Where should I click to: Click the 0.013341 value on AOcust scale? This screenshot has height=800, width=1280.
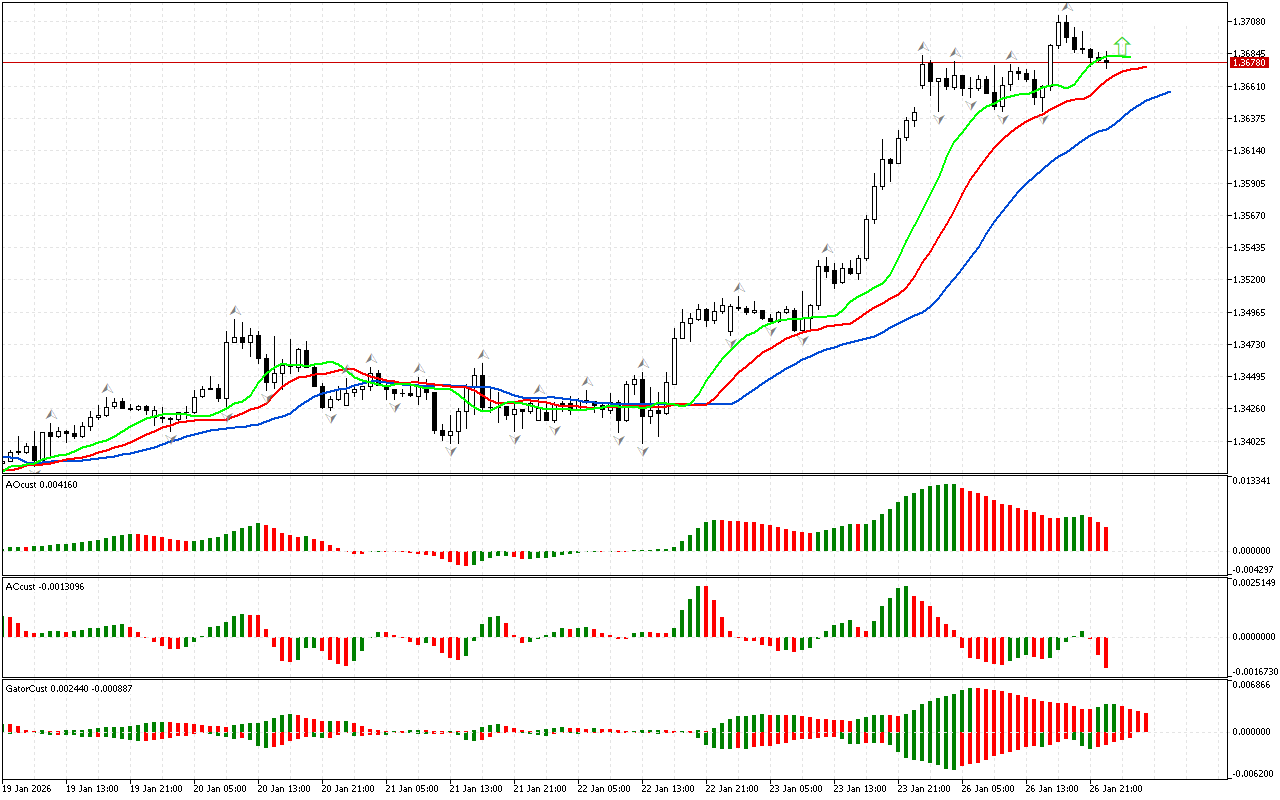[x=1251, y=481]
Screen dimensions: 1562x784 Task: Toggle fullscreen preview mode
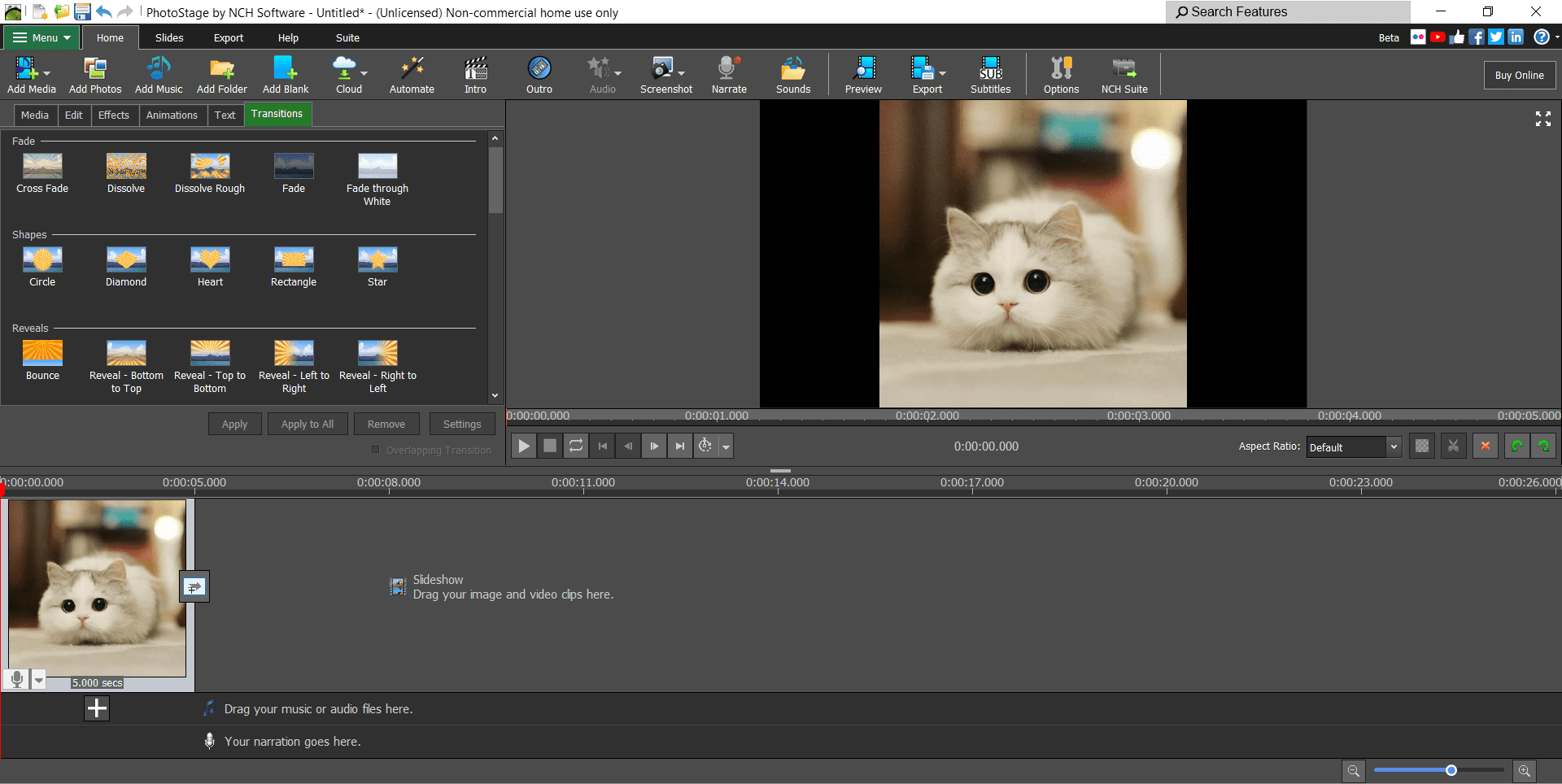pyautogui.click(x=1542, y=119)
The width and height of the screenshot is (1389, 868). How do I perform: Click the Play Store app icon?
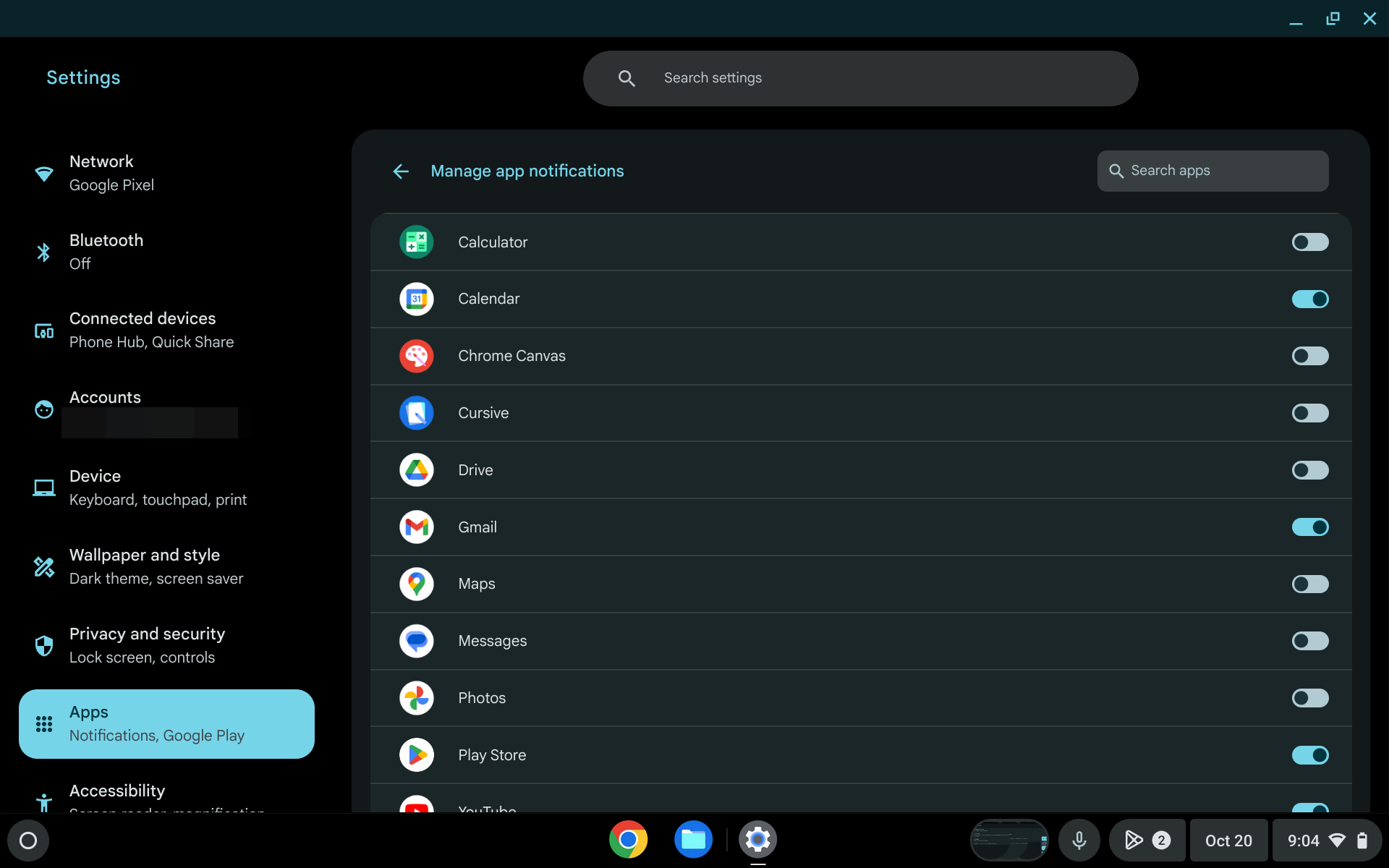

════════════════

# AIM OF THE EXERCISE
Rewrite all the rows above, swapping "screenshot" for "screen capture" and keeping everything else the same. Omit the pictures.

# WRITTEN RESPONSE
Where should I click to: Click the 0.013341 value on AOcust scale? This screen capture has height=800, width=1280.
[x=1251, y=481]
Screen dimensions: 1562x784 Task: Toggle fullscreen preview mode
pyautogui.click(x=1542, y=119)
The width and height of the screen capture is (1389, 868). How do I perform: Click the Play Store app icon?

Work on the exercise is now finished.